• The task:
The records are given next. Repeat each one exactly.

• Task input:
++++++++
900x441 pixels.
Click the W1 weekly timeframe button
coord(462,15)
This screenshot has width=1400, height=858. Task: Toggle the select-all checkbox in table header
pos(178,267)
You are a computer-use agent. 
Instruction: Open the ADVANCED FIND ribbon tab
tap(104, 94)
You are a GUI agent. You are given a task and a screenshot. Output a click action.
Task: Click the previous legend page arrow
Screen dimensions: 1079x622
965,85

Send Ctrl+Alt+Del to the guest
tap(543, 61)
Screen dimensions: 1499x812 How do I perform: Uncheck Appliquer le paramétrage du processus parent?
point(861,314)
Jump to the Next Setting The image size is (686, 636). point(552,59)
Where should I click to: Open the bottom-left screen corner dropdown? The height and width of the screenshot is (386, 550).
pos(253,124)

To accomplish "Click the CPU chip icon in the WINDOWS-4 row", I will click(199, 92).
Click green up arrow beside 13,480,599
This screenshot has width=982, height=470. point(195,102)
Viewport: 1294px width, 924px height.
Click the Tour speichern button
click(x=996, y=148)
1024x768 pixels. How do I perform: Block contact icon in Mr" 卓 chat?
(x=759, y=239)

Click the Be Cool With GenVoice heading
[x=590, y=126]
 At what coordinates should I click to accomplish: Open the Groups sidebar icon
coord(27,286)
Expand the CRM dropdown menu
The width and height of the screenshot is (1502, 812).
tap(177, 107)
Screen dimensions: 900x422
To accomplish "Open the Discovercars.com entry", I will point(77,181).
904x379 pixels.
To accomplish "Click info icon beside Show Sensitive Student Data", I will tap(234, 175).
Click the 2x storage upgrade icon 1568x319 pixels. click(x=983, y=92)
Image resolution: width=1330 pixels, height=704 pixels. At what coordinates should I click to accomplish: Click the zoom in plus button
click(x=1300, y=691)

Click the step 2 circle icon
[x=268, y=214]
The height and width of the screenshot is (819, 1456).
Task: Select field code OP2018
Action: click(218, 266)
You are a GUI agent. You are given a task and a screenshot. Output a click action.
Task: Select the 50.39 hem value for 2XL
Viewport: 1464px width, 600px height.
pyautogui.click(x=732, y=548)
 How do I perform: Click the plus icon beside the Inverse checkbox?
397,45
++++++++
• Answer box:
900x441 pixels.
Click the W1 weekly timeframe button
coord(462,15)
This screenshot has width=1400, height=858. Task: Toggle the select-all checkbox in table header
pos(178,267)
You are a computer-use agent. 
Instruction: Open the ADVANCED FIND ribbon tab
tap(104, 94)
You are a GUI agent. You are given a task and a screenshot. Output a click action.
Task: Click the previous legend page arrow
Screen dimensions: 1079x622
965,85

Send Ctrl+Alt+Del to the guest
tap(543, 61)
Screen dimensions: 1499x812 How do I perform: Uncheck Appliquer le paramétrage du processus parent?
point(861,314)
Jump to the Next Setting The image size is (686, 636). point(552,59)
Where should I click to: Open the bottom-left screen corner dropdown? The height and width of the screenshot is (386, 550).
pos(253,124)

To accomplish "Click the CPU chip icon in the WINDOWS-4 row", I will click(199, 92).
Click green up arrow beside 13,480,599
This screenshot has width=982, height=470. point(195,102)
Viewport: 1294px width, 924px height.
Click the Tour speichern button
click(x=996, y=148)
1024x768 pixels. How do I perform: Block contact icon in Mr" 卓 chat?
(x=759, y=239)

Click the Be Cool With GenVoice heading
[x=590, y=126]
 At what coordinates should I click to accomplish: Open the Groups sidebar icon
coord(27,286)
Expand the CRM dropdown menu
The width and height of the screenshot is (1502, 812).
tap(177, 107)
Screen dimensions: 900x422
To accomplish "Open the Discovercars.com entry", I will point(77,181).
904x379 pixels.
To accomplish "Click info icon beside Show Sensitive Student Data", I will tap(234, 175).
Click the 2x storage upgrade icon 1568x319 pixels. click(x=983, y=92)
Image resolution: width=1330 pixels, height=704 pixels. At what coordinates should I click to accomplish: Click the zoom in plus button
click(x=1300, y=691)

Click the step 2 circle icon
[x=268, y=214]
The height and width of the screenshot is (819, 1456).
Task: Select field code OP2018
Action: click(218, 266)
You are a GUI agent. You are given a task and a screenshot. Output a click action.
Task: Select the 50.39 hem value for 2XL
Viewport: 1464px width, 600px height.
pyautogui.click(x=732, y=548)
 How do I perform: Click the plus icon beside the Inverse checkbox?
397,45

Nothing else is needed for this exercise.